Chirality of quantum spin Is quantum spin chiral?
If the answer is yes, then we can have four possibilities of quantum state in one direction of measure: Leftie pointing Up, leftie pointing Down, righty pointing Up, righty pointing Down.
About which two states says Pauli's exclusion principle? About opposite chirality or about opposite direction, or some combination of both?
When two particles are entangled? When they have the same chirality, direcrion, or some combination of chirality and direction?
 A: A spin is not chiral, but a particle with spin and velocity is.
Positive spin + Positive velocity -> Positive Helicity
Positive spin + Negative velocity -> Negative Helicity
Negative spin + Positive velocity -> Positive Helicity
Negative spin + Negative velocity -> Negative Helicity
So, in some sense, yes. You can have either helicity with either sign of spin depending on the sign of the velocity.
Pauli exclusion concerns the exchange of fermions in general, which may have spin, angular momentum, total angular momentum, position ... whatever ... you have a full set of quantum numbers, given by the symmetries of the system, that identify your fermion. Two fermions simply may not have the same full set. Context is necessary. Are they bound by a potential? Are they free?

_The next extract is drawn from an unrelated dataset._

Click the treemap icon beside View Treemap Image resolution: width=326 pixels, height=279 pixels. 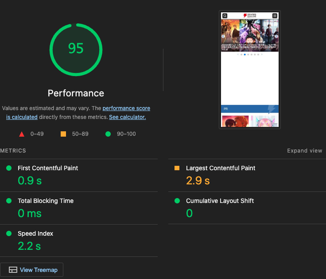(x=13, y=270)
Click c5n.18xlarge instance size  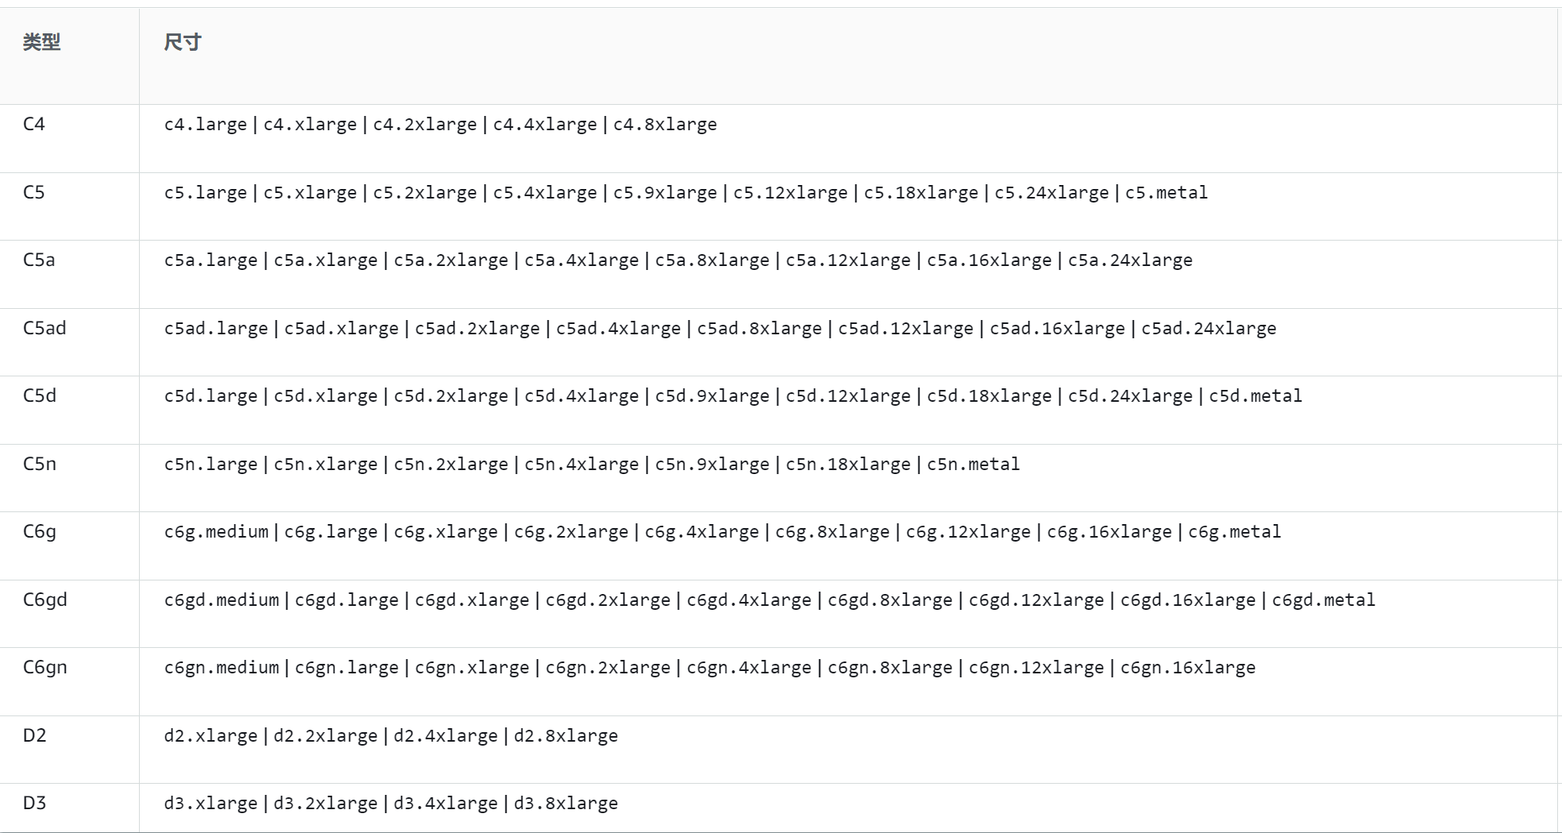coord(848,465)
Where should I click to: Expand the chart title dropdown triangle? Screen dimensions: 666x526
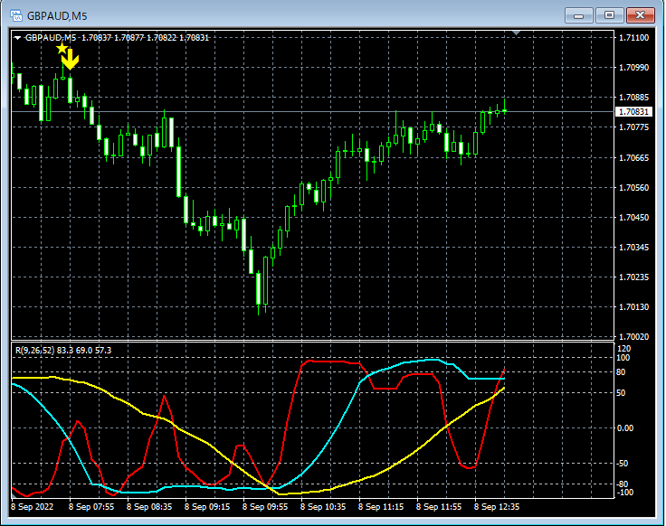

In the condensed matter context, I think, you may take the helicity as a quantum number. In inversion symmetry broken materials, Dirac cones are forbidden, and Weyl cones become allowed. You may very well see that as a manifestation of "fermions may not have the same chirality at the same wave vector".
A: Chirality is the property that something does not look the same as its mirror image. In physics, the process of producing a mirror image is called parity.  When we apply a parity operation to a particle with a given spin, we get the same particle with the opposite spin. Therefore, spin has chirality. But that does not mean that spin and chirality are two distinct properties.